John Ekyll has sent us the following issue:

To whom it concerns,

My name is John; I’m just a normal every day janitor… or at least I was before I took that job at Hyde and Seek Chemicals. It was a really great job, lots of overtime and hazard pay for treating with dangerous chemicals. I even got extra training and the best equipment in the business. I mean I had it so sweet I started renting a bigger apartment and bought an engagement ring for my girl. 

Anyway, last month there was this accident in the lab, some beakers broke and some chemicals spilled all over. So I was cleaning it up and the chemical-coated glass cut through my glove and pierced my finger. I thought it was serious and went to the doctor. Apparently there’s nothing wrong with me, all the blood work was normal and I was cleared to return to work. So I did.

Then the weirdest thing happened, I had this strange dream where this great grey man-beast ransacked Hyde and Seek. When I woke up, I was completely naked and in the park a few blocks away from my home. I read in the papers later that some gang of vandals had broken in to Hyde and Seek that night and wrecked the place. 

I’ve been having these dreams every night since, and every day they seem to have come true… I’ve been avoiding sleep to deal with this, and I just, I can’t deal with it any more. I haven’t slept for two days, I’m going crazy, there has to be something you can do to help. Please!


John Ekyll

Your query has been answered by White Noise

Dear John,

Everybody has bad dreams. You’ll be fine… or whatever. 

White Noise


David Ferguson has sent us the following issue.
Robot For Sale.

I have a Giant Robot Death Machine for sale. Only 1,000 kills on the clock. Would you be interested?

Your query has been answered by Doctor Maniacal.

Dear Mr. Ferguson, 

How giant are we talking? I built a Robot Death Machine once, but I always felt it could be more giant. Mind you, I do keep loaning my mech to members of the staff… not all of them return it on time… or in good condition. I mean how difficult is it to return a Robot Death Machine? Surely it would take up space in your home! It’s not like it’s easily misplaced, and even if it was, the inbuilt GPS keeps telling me exactly where it is. It’s in your apartment! 
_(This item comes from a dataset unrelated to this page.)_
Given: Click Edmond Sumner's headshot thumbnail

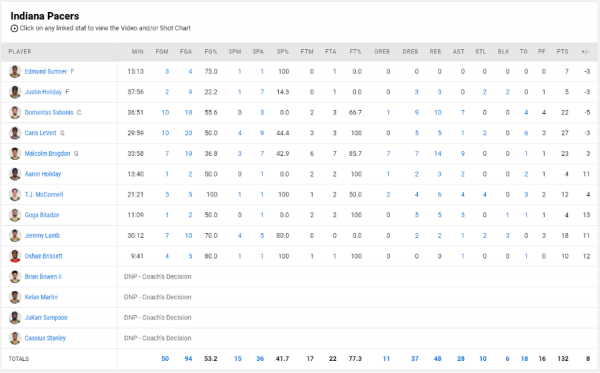Looking at the screenshot, I should click(15, 72).
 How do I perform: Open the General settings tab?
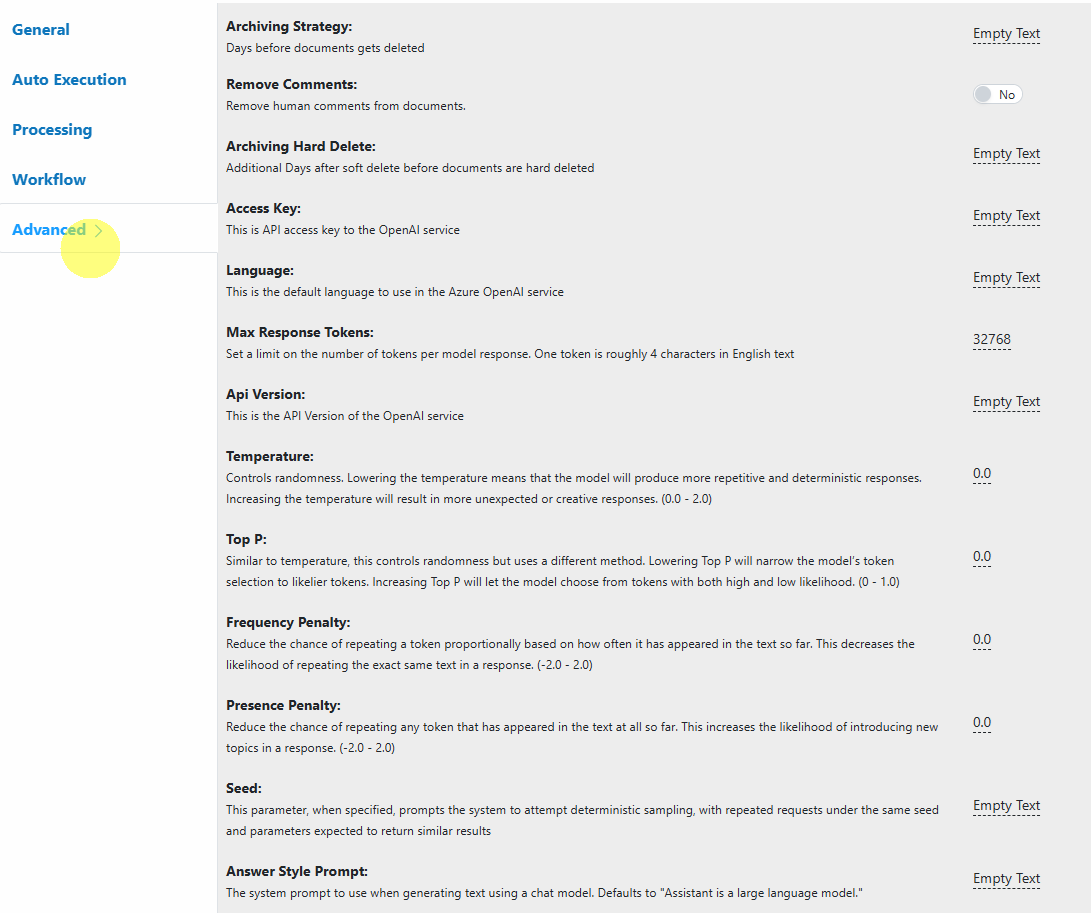[40, 30]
Ahem, sorry. Yes, Mr. Ferguson, I would be very interested in acquiring this Giant Robot Death Machine. Only 1,000 kills on the clock too? It begs the question; does it have a pre-set kill limit? If it does have a pre-set kill limit, what is it? If it doesn’t have a pre-set kill limit, what kind of fuel does it require? What kind of weapons array are included? Is it fully customisable? Does it come with a ‘Super Damage Warranty’? How much will I have to pay in WMD tax? Is it fully NCT’d? 

Please let me know as soon as possible,

Yours maniacally,

Doctor Maniacal


El Pollo Diablo has sent us the following issue:

Dear Superhero Help Desk,

I have a big problem. I put all of my eggs in one basket. This basket was then stolen by my arch rival Senior Dorado, the great fish themed thief. While usually this wouldn’t present itself as much of a problem, I know that Senior Dorado is going to sell these eggs to the highest bidder. This would be very bad as you see… my eggs will hatch into Devil Chicks: tiny fire breathing monsters that will incinerate and devour everything and anything in their path if they’re not returned to me. This would wreak havoc with my public relations. I’ve only recently joined the, as you say, ‘good guys’ and this might well end my career. 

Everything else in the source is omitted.